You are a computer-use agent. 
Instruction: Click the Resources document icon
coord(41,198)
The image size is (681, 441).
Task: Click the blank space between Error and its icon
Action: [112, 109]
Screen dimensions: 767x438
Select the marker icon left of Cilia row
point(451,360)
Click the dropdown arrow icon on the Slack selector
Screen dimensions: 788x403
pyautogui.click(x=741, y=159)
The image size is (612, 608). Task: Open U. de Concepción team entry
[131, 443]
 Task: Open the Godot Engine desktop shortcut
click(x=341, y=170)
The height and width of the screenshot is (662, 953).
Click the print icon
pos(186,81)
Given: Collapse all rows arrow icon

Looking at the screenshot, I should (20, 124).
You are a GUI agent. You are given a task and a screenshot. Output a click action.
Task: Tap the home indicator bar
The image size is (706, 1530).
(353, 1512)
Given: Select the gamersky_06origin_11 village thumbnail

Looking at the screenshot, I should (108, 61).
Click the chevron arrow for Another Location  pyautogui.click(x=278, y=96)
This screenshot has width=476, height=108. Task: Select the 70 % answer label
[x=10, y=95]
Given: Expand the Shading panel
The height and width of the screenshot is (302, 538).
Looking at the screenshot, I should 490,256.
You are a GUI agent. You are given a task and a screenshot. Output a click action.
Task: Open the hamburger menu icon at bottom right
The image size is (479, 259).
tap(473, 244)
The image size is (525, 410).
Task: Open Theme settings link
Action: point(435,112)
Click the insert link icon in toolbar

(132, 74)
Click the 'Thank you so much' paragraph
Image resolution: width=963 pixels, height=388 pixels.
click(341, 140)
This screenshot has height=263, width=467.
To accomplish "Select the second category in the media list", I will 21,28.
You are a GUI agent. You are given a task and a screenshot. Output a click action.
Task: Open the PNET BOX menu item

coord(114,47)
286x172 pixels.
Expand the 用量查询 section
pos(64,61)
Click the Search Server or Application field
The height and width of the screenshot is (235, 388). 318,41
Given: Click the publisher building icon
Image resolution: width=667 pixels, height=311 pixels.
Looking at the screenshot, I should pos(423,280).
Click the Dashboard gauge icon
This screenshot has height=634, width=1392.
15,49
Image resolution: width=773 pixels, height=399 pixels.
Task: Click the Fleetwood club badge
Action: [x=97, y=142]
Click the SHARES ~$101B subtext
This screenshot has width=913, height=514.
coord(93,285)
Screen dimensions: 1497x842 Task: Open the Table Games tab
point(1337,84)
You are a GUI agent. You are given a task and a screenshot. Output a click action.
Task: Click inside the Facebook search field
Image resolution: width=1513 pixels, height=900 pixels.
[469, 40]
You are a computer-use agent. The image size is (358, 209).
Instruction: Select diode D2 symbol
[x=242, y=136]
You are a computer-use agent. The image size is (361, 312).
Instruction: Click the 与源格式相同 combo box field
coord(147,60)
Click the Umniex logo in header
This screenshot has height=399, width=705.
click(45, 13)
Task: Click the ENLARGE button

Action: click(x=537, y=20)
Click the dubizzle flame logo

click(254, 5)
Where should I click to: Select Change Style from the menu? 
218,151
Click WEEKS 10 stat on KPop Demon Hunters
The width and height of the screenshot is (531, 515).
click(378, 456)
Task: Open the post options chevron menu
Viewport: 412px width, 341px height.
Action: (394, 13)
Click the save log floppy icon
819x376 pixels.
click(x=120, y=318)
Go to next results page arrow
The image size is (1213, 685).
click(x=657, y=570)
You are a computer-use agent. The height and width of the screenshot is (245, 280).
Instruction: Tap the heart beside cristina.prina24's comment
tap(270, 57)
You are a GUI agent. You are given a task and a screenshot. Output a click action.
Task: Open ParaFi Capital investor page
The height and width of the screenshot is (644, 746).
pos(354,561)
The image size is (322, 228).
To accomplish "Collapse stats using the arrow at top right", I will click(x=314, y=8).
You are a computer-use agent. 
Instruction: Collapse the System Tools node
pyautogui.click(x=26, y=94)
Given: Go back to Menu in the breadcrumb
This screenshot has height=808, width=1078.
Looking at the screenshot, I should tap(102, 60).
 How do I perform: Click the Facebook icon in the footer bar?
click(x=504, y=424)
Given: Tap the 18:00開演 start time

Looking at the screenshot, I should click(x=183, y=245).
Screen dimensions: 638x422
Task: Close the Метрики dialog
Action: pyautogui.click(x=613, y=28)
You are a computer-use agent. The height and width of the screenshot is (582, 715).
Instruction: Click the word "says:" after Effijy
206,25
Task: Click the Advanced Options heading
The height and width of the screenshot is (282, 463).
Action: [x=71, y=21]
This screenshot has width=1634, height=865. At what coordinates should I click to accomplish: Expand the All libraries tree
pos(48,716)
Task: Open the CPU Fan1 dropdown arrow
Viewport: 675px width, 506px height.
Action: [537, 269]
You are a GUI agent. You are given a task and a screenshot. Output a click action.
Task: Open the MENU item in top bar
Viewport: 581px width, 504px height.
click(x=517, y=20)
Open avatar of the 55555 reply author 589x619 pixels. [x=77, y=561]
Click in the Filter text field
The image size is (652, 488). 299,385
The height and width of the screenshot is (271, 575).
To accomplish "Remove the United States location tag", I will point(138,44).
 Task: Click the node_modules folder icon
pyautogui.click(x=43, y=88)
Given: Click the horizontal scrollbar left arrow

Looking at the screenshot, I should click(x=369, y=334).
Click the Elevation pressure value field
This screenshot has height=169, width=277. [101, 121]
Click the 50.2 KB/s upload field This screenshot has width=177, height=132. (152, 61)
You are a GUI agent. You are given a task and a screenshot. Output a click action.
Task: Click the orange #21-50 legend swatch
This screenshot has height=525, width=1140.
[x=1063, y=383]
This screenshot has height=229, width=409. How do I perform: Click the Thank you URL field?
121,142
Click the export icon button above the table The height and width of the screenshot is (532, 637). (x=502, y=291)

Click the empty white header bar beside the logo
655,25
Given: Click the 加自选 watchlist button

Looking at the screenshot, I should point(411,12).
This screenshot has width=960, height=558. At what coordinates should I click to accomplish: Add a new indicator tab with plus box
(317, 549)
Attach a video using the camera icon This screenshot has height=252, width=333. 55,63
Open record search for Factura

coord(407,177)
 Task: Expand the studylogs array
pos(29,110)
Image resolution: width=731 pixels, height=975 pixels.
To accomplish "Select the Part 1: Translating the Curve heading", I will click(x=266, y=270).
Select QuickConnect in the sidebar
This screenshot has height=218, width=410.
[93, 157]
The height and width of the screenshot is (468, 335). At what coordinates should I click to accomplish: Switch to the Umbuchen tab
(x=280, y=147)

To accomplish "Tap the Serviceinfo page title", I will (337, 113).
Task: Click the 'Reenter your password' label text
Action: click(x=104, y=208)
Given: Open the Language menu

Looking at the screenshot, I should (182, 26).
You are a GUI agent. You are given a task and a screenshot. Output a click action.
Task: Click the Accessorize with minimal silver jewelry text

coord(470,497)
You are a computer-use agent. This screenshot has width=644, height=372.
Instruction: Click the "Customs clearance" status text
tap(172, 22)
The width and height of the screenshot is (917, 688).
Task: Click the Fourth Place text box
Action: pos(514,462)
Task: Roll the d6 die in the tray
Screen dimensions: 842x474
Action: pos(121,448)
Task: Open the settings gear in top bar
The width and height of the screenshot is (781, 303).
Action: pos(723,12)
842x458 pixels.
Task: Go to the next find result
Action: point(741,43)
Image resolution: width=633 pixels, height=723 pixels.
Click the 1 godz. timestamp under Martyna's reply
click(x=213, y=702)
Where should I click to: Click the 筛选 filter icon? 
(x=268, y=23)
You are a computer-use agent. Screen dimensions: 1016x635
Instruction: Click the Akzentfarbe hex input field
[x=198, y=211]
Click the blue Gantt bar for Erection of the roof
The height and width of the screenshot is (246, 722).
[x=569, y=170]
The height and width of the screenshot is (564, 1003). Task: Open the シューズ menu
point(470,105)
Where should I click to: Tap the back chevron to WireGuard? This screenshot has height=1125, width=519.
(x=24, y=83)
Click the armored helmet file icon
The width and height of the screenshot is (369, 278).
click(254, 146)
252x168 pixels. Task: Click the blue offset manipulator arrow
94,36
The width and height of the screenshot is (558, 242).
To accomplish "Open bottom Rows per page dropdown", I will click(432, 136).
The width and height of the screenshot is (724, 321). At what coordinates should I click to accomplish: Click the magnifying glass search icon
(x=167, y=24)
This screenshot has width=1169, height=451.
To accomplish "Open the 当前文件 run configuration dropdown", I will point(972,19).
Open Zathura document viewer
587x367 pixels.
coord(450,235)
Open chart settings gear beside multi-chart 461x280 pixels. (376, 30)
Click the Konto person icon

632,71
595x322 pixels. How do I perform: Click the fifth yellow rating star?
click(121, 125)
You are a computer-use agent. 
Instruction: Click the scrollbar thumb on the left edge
■ ■ ■ ■ ■
EXERCISE DESCRIPTION:
Please give the count of lines above with "right", nothing else.

RESPONSE BELOW:
2